Gay Marriage in Massachusetts

Jeff Jacoby cuts through all of the dissembling and emotionalizing to the core of the gay marriage issue, which may be about to explode in Massachusetts.

The plaintiffs are not asking for the right to marry, for each of them has exactly the same marriage rights as every other Massachusetts adult. What they really seek is to alter the legal definition of ''marriage'' so it encompasses something it has never encompassed before: same-sex unions.

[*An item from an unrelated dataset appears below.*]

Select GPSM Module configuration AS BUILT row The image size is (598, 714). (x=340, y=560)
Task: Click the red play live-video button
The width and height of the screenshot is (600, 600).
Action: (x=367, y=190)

Has the time for that alteration arrived? A case for it can certainly be made. After all, family law has changed profoundly in recent decades -- think of no-fault divorce, adoption by same-sex couples, or the expanded rights of single parents -- and it has become almost a mainstream opinion that the meaning of marriage should change with it. A forthright call for amending the marriage statutes so that men can marry men and women can marry women would be received sympathetically by many people.

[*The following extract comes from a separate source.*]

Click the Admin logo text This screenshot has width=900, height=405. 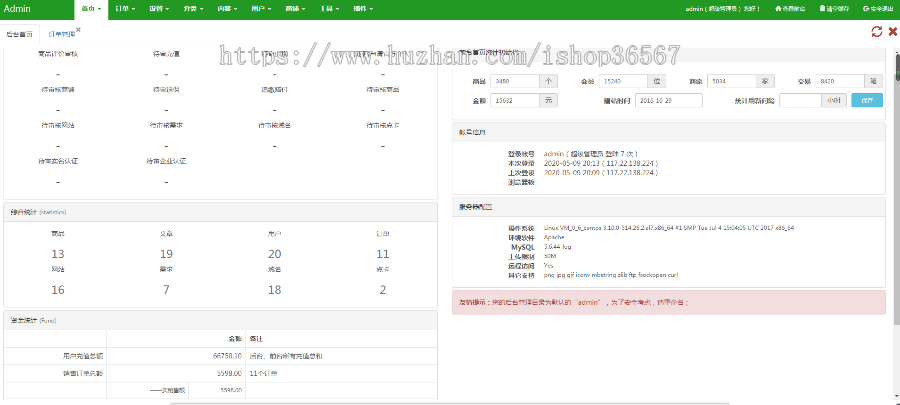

But advocates of same-sex marriage who have embarked on a litigation strategy would rather not be forthright. To Sosman's observation that the plaintiffs' real goal is to change the definition of marriage, Bonauto replied, ''I would respectfully disagree, your honor.'' She had no choice. To agree would have been to concede that her clients were before the wrong branch of government: It is the job of the Legislature, not the courts, to configure the structures of state law.

The attempt to fudge semantic arguments and to legislate through the courts is particularly problematic in this case, in which many of those who object to legalizing same-sex marriage do so on the basis of disbelieving that the movement — as a movement — doesn't have broader goals. It certainly doesn't help that, by appealing to the wrong branch of government, gay-marriage advocates are attempting to knock down the wall that they proclaim will remain standing: the institution of marriage as something more meaningful than a personal contract.

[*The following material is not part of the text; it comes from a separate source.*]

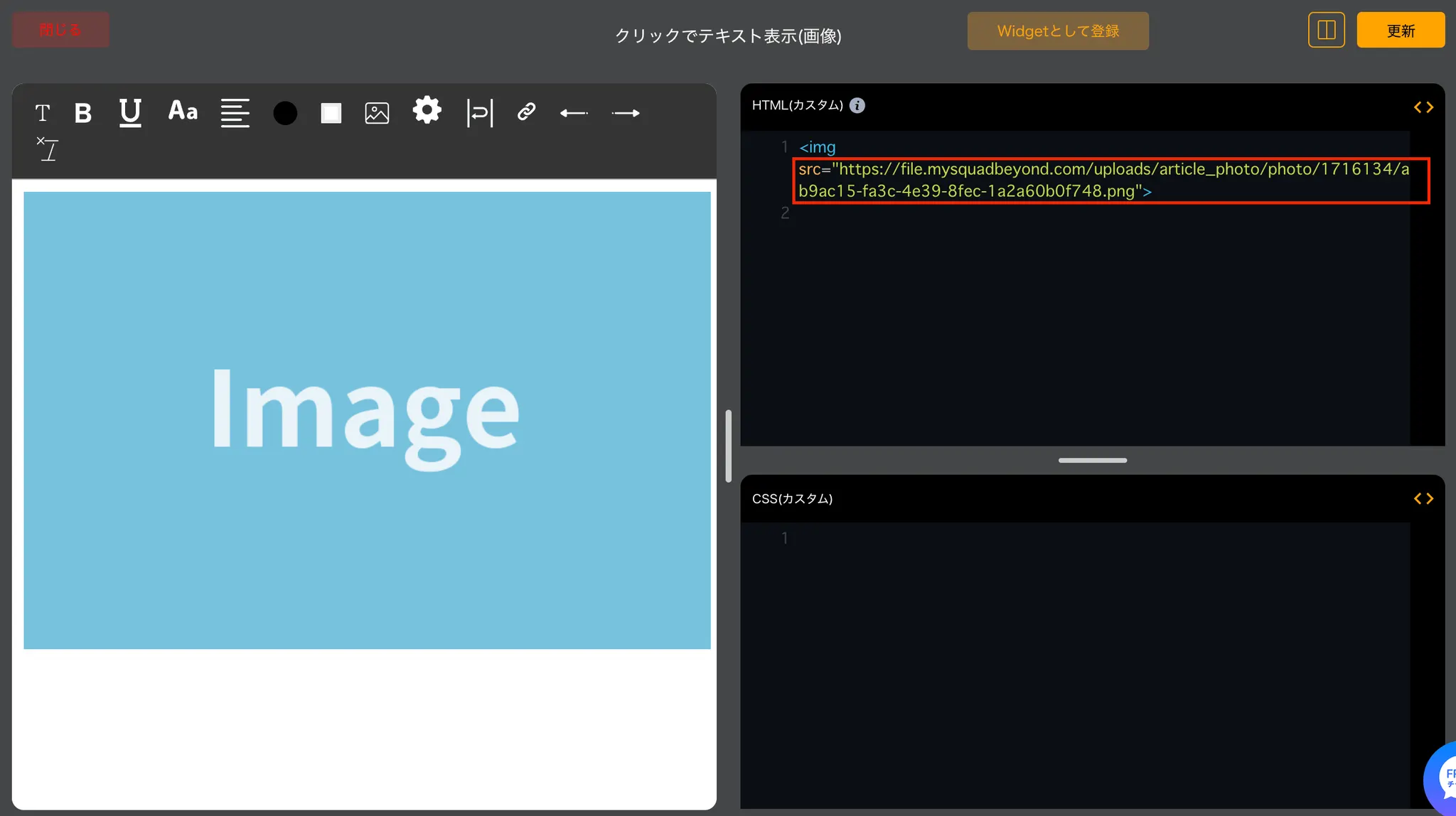This screenshot has height=816, width=1456.
Task: Open the font size Aa tool
Action: [183, 111]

Even at his most measured, the best Andrew Sullivan can do is to suggest that he wants to force the issue through the courts in each state. One good rule of thumb for life that I've managed to stumble into realizing is that people who act as if they are hiding something often are. My position on this issue remains that homosexuals who are sincere in their desire to undertake marriage as the institution is intended ought to bring their case to the people, engaging in relationships that are marriage in everything but name, and then seeking legislative change.